Por ello, ante el fin de la cuarentena, se exhorta a la ciudadanía a actuar con responsabilidad porque el virus sigue entre nosotros. Somos vulnerables ante un enemigo invisible, pero con miedo y encierro no lo vamos a combatir; con cuidados, sí. Dependerá entonces de cada quien, sumando esfuerzos, no volver a un 15 de marzo (día en el que se decretó estado de emergencia).

Hay quienes, aún sin compartir las decisiones tomadas (muchas de ellas erróneas) por el Gobierno del populista Vizcarra durante este tiempo, hemos respetado las medidas porque todavía creemos en una sociedad que pueda vivir en orden y con cultura de prevención.

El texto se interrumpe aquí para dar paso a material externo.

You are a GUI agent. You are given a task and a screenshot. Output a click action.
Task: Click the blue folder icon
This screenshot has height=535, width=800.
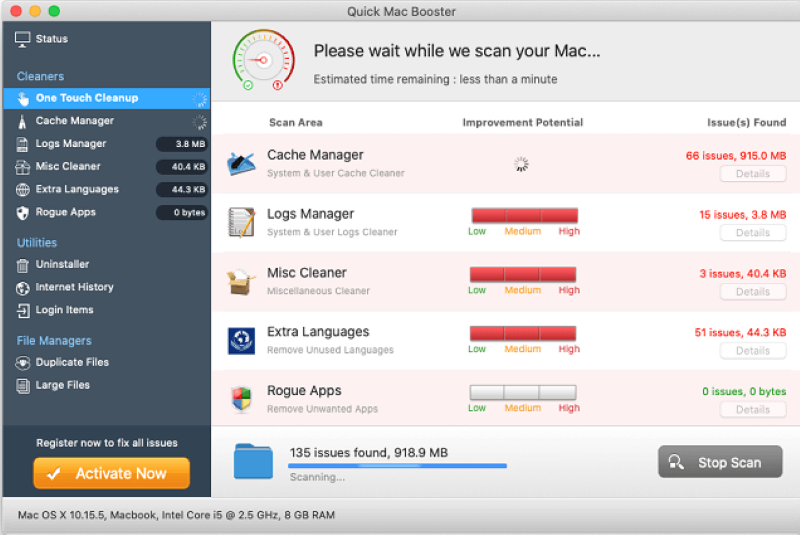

No es momento para bajar la guardia, por el contrario, hay que redoblarla. En la nueva convivencia –una normalidad muy distinta para cada quien y la cual ya se debió interiorizar en más de 100 días de cuarentena– se mantienen restricciones y el reiterado pedido de salir para lo estrictamente necesario, utilizando mascarilla y manteniendo distancia mayor a un metro del resto. No olvides lavarte frecuentemente las manos con agua y jabón, por al menos 20 segundos, y taparte con el antebrazo al toser o estornudar. Mantén tu espacio bien ventilado y desinfectado.

Finalmente, un reconocimiento a la encomiable labor de los que siguen en la primera línea de batalla en esta crisis sanitaria, entre ellos mi prima mayor, una doctora a la que admiro mucho y que en el tiempo que duró el aislamiento le habló siempre a la familia sobre la cruda realidad que se vive desde el campo de batalla. ¡Juntos saldremos de esto!


Nota aparte: Condeno, una vez más, el hackeo de la página web de Expreso. Sin duda un atentado contra la libertad de expresión.